泰山高校は男女でクラスが分かれている為、江上や木下のいる3年8組には女子生徒しかいない。五十嵐はその教室の前で1人の女子生徒と話していた。
「木下さんならさっき早退したけど…。」
「マジかよ…。じゃあ江上は?」
「百々?あそこだよ。」
前髪を切り揃えた女子生徒が江上の座る席を見ながら言うと、五十嵐はズカズカと江上の前まで歩いて行った。
「ちょっと一緒に来てもらおーか。」
「え?どうして?」
五十嵐の歪んだ表情にただならぬ気配を感じた江上が聞き返すと、五十嵐は突然江上を張り飛ばした。

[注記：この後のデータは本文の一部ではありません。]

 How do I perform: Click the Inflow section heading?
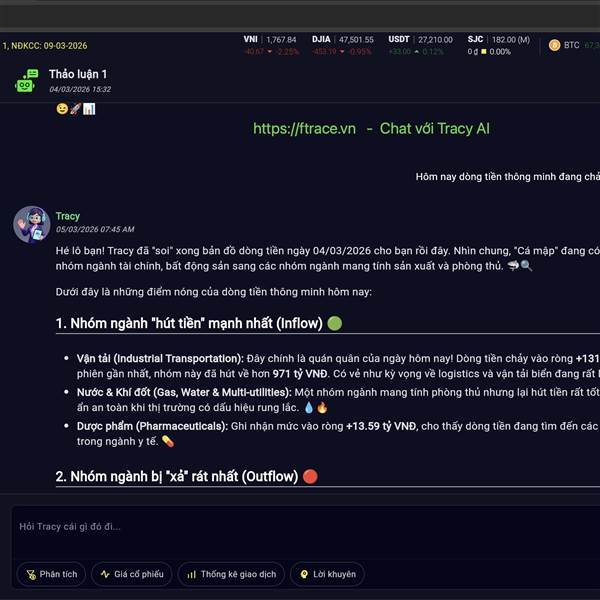(x=189, y=323)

「とぼけてんじゃねーぞ!このアマ!調子乗ってんじゃねーぞ、クソアバズレが!ざけやがって!オメー、マジでぶっ殺す!」
床に倒れた江上を口汚く罵りながら散々足蹴にした後、五十嵐は江上の髪を掴んで引きずっていった。
「いった…痛い…痛いってば!離して…!」
悲鳴をあげながら引きずられる江上を、クラスメイト達はただ不安げな目で追うことしかできなかった。
「木下千佳子が、自分から来ただと?」
警察署の倉田の元へ、木下は自ら出向いていた。
「これ、証拠。」
目の前のテーブルの上に、秀(と共同)の手帳をぶっきらぼうに置く。続いて木下が口にした言葉に、倉田の顔色が変わった。
「それと、これから大きな喧嘩が起きるから、早く行って捕まえて。」
「なんだって?」
屋上で待つ早乙女の元へ、遠藤が近江を連れてくる。早乙女の指示で目の前まで歩を進めた彼を早乙女が問いただした。

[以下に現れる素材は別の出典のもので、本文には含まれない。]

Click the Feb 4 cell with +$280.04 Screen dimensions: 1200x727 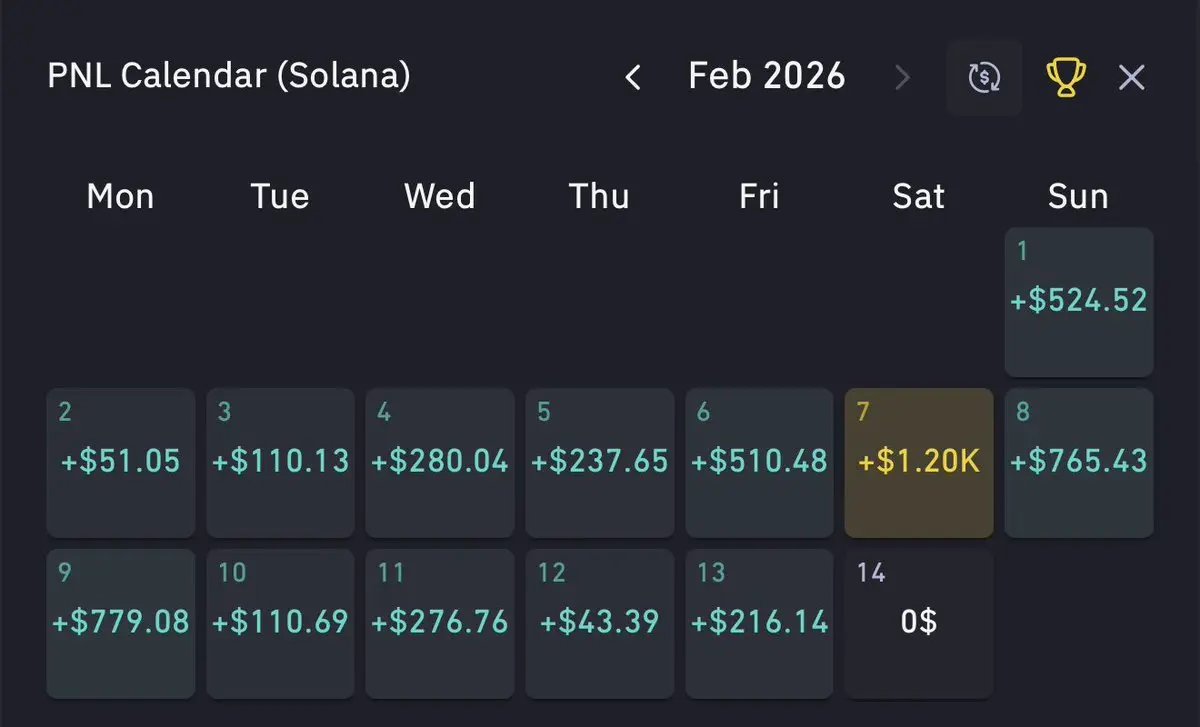tap(439, 462)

「一条、五十嵐、神山と組んで、私をハメようとしてたそうですね。」
「えっ⁉︎」
「驚き過ぎでしょう。」
「なんの…話…でしょう…。」
自身がしてしまった馬鹿正直な反応を慌てて取り繕おうとするも、時すでに遅し。早乙女が佐川の名を呼ぶと、彼は近江の横を素通りして、その後ろにいる遠藤の前まで歩いていった。状況が分からず、首を捻る遠藤。そんな遠藤の顔を、佐川は突然殴りつけた。
「せ…んぱい…。なんでっすか…。」
地面に這いつくばっている遠藤は、呻くように訊く。しかし佐川はそれに答えることなく、まだギプスがはまったままの遠藤の右手首を踏みつけた。
「ぐあああっ!」
あまりの激痛に遠藤が悲鳴をあげる。この学校のトップ3人を前に尻込みしていた近江が、その声を聞いてキレた。
「やめろ!」
「やめろ?ずいぶんエラくなったな。」
睨みを効かす佐川を前に構えをとる。そんな近江に早乙女が、歪み切った薄ら笑いを浮かべて言った。

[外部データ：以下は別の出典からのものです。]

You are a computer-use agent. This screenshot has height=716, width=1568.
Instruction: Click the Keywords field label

「待ってましたよ。そうこなくっちゃ。そっちの方が潰しがいがありますからね。」
「うあああっ!」
恐怖とプレッシャーに今にも押し潰されそうな身体を、自らの声で奮い立たせる。近江は佐川に向かって拳を振るうも、あっさりと躱された。だが、それも織り込み済み。近江は突進の勢いをそのままに、出入口のドアまで走った。この3人を相手に、こちらには味方もいない。しかも丸腰とあっては、勝機などかけらも無い。なんとかこの状況を打破しようと近江がドアを開けると、その向こうには一条が立っていた。一条は近江に向かって拳を振りかぶる。この瞬間、近江の全身の細胞が最大音量で警告を鳴らした。とにかく身を守らなければ、殺される。一条のパンチは本能的に身を固めた近江のガードごと、彼を吹っ飛ばした。
(クソッ…!これじゃあやられちまう!)
慌てて立ち上がった近江だが、その刹那、脇腹に重苦しい激痛が走った。放たれた一条のパンチに、反応すらできなかった。一条は辛うじて立っている近江の奥襟を掴むと、その剛腕を何度も叩きつけた。地獄の業火のように身を焼く激痛に、近江の顔が歪んでいく…。